А ведь говоря это, Пушкин не подозревал, повторяю, о письмах Воронцова к услужливому Карлу Васильевичу Нессельроде, в свою очередь не без выгоды пользовавшемуся услугами графа. Имел в виду только доносящих Воронцову...
Они помолчали некоторое время, прислушиваясь к шуму с улицы и топоту детских ног в соседней комнате. Жёлтый свет цедился сквозь густые листья акаций, всё было мирно, даже слегка сонно в предчувствии издали надвигавшейся грозы.
— Но может быть, всё-таки. — Женщине хотелось и себя убедить...
— Нет и нет, княгиня, душа великодушная. У него — сила, которая дубы ломит. Тростник, правда, иногда умудряется устоять. Но как скучно гнуться...
Княгиня вопросительно и с нежностью глянула в его лицо, уж больно тонко протянул он своё: ску-у-учно...

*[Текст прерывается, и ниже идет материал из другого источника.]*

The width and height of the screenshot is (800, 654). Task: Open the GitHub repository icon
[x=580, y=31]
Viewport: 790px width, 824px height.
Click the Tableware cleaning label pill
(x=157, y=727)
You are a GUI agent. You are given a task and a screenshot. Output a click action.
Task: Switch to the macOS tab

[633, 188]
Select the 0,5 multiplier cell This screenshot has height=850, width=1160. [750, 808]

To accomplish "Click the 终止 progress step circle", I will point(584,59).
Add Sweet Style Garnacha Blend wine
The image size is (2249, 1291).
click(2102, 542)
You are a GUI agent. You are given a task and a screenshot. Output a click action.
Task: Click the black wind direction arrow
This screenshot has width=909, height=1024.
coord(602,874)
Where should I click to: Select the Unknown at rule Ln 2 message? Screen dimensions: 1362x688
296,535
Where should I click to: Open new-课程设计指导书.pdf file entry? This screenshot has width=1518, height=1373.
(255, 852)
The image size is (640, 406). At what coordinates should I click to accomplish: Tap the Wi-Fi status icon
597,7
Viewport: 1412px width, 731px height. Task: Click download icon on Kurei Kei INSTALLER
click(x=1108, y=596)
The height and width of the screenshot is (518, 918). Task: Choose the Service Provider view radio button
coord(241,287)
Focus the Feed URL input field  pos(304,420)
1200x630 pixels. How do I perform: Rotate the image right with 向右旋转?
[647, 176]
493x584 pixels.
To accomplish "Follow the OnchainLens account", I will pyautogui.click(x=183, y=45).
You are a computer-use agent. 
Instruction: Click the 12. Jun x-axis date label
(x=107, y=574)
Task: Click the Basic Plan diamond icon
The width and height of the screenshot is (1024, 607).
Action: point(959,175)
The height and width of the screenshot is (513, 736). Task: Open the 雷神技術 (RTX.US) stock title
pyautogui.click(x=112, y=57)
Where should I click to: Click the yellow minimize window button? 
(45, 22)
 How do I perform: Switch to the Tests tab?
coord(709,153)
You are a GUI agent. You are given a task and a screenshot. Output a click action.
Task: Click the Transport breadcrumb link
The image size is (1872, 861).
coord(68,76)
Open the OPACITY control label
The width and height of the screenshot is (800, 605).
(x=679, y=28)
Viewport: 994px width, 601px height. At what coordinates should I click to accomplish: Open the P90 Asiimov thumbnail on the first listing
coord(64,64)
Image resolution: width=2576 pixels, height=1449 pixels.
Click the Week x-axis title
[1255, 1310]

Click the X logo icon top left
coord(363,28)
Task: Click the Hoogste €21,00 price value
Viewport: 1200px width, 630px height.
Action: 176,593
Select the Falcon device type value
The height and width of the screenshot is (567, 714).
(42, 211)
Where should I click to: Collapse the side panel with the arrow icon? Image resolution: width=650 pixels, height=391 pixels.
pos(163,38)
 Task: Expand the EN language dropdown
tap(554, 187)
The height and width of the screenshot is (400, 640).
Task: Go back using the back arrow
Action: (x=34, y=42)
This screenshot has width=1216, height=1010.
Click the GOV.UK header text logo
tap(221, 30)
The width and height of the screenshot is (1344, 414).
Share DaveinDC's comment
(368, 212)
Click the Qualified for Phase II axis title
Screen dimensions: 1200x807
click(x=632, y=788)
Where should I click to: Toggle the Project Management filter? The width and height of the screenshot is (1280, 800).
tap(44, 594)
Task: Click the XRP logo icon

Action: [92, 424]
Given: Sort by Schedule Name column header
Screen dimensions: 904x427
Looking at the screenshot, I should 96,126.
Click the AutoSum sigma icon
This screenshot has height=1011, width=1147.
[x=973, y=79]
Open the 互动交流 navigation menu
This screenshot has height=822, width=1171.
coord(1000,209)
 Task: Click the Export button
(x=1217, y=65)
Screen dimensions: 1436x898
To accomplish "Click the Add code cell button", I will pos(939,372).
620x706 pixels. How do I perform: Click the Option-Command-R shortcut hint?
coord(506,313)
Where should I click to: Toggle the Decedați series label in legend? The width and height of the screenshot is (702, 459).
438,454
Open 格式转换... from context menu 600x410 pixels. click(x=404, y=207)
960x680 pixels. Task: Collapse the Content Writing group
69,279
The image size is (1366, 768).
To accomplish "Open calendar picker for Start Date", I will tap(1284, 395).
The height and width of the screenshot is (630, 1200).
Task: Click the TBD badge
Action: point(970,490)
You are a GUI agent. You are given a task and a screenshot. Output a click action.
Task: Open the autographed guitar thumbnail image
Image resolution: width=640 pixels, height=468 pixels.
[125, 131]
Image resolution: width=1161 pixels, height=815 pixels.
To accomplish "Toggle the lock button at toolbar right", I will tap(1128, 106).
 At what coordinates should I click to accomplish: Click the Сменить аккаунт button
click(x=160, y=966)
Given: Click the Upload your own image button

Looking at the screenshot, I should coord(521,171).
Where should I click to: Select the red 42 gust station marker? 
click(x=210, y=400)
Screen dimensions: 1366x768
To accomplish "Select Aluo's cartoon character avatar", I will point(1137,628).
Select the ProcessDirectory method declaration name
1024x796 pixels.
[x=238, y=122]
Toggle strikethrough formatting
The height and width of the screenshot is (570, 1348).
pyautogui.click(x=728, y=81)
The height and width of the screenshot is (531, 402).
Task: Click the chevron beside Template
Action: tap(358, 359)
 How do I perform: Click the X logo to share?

— Тоска. Ему ведь нетрудно будет убедить общество и в Петербурге, что я — несносен. А он, напротив, терпелив ужасти как! Впрочем, я давно холоден к пересудам...
...О главном он молчал: о своей любви. Но в их разговорах графиня всегда незримо присутствовала третьей. Накануне вечером, сбивая с дороги гибкие, зацветшие мелким цветом ветки дерезы, он был полон мстительной злобы. Были минуты, когда эта злоба распространялась на саму Элизу Воронцову. Однако, явившись к Вере Фёдоровне, он принёс строки, нежнее и благодарнее которых трудно себе что-нибудь представить.